How does an Autoclave work?
The terms Autoclave and Sterilizer are interchangeable and mean the same thing. ‘Autoclave’ is a term used mainly in laboratories whilst ‘Sterilizer’ is used more commonly for medical and pharmaceutical applications.
An effective Autoclave or Sterilizer must contain dry saturated steam. In order to achieve this, air must be removed from both the load and the chamber which can be accomplished in a number of ways. Air removal from high mass low surface area items (i.e. comprising mainly solid areas that contain little or no air pockets such as bottled media) will need little air removal and this can be facilitated by automatic air purging. Here air is allowed to leave the chamber through a vent as steam enters the chamber either from an integral source (upward displacement) or an external supply (downward displacement) with the vent only closing when all of the air is removed from the chamber. This method can be further advanced by ‘Freesteaming’ when the vent is allowed to stay open for a set length of time. The turbulent steam then passes through the vent forcing any trapped air out of the autoclave. For more stubborn loads that contain a number of air pockets such as wrapped instruments or fabrics, a more effective method of air removal is essential.
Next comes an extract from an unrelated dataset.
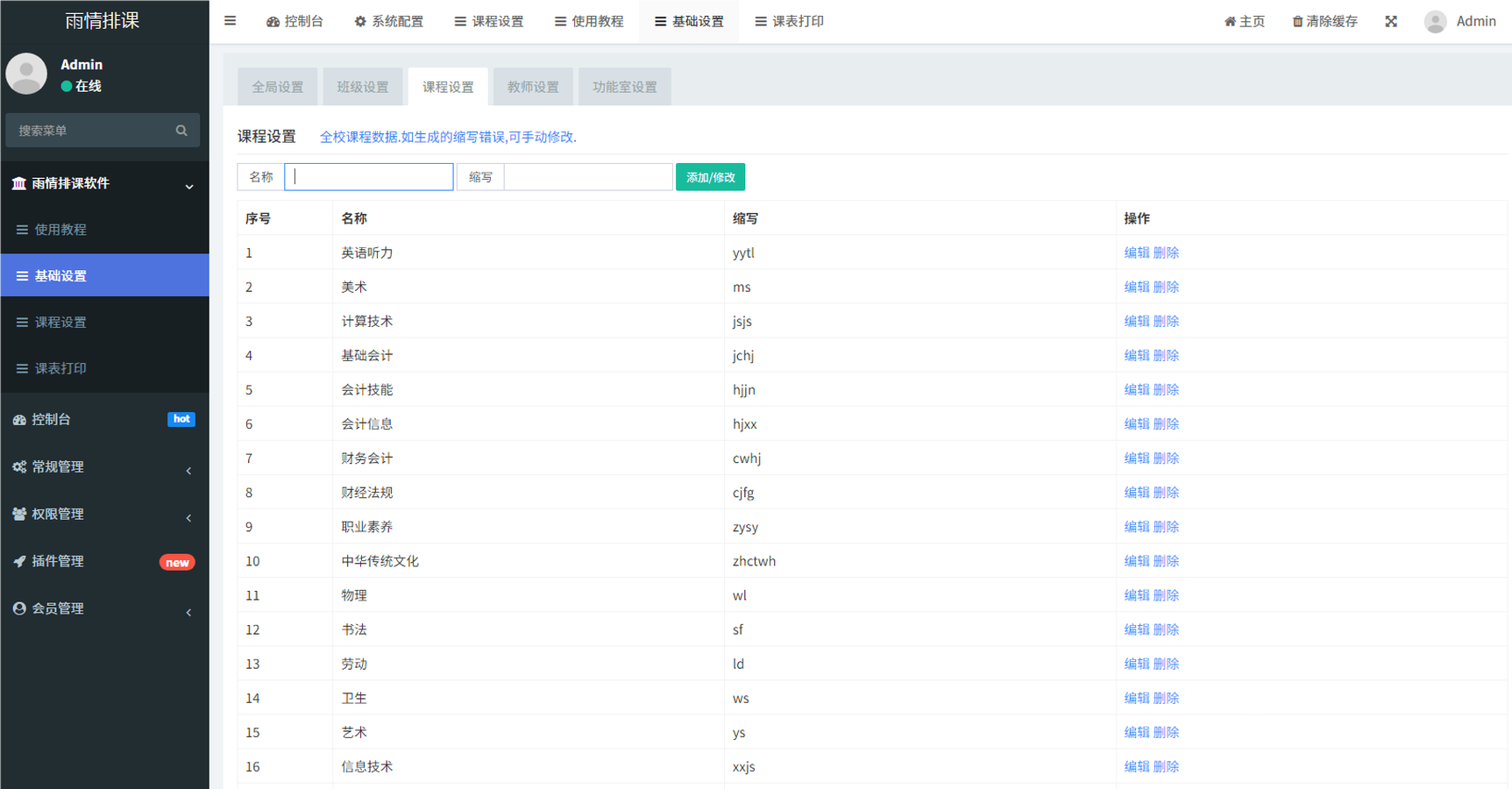Click the fullscreen expand icon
By far the most effective way of air removal is a vacuum system, whereby a vacuum is achieved in the chamber before any introduction of steam, removing most of the air before freesteaming and/or vacuum pulsing. Once all of the air is removed from the load and chamber the temperature within the vessel will rise along with the pressure until the pre-selected temperature is reached. To achieve a typical sterilization temperature of 121oC or more, requires the steam to be pressurized to at least 1.1 Bar G. Since pressures used are greater than 0.5 Bar G the Autoclave assembly is classified as a pressure system and must be designed to a strict engineering standard, such as PED97/23EC/PD5500/ASME etc.
Creating the required temperature within the chamber is reached in a number of ways:
1) Steam can be injected into the chamber via an internal steam source such as an integral stainless steel steam generator, which can be built within the Autoclave cabinet or can be supplied as a separate external unit on larger autoclaves.
2) Some laboratories or hospitals have their own direct steam source on site, which would similarly be injected into the chamber.
3) In some Autoclaves heaters are built into the base of the chamber and the water is heated until it boils and produces steam.
The main advantage of using a steam generator (or the direct steam method) is that cycle times can be considerably faster as the steam is immediately available. In basic autoclaves the water is topped up manually by pouring water into the vessel whilst some autoclaves are connected to a direct water supply and the water level is maintained automatically. Some of Astell’s smaller units are available with an integral water tank, which once filled, can run for up to 20 cycles repeatedly before being replenished. In CSSD applications it is a requirement that the steam is dry saturated steam with a known dryness and noncondensable gas content e.g. in the UK, Steam with values within the specification set out in HTM2010.
When the desired temperature is achieved for the required time then the steam supply will cease either by shutting off the power to the heaters or by cutting off the steam supply. Thus the temperature and the pressure will gradually drop. In units with a vacuum system fitted the vacuum pump can be used to remove the steam (i.e where drying is required).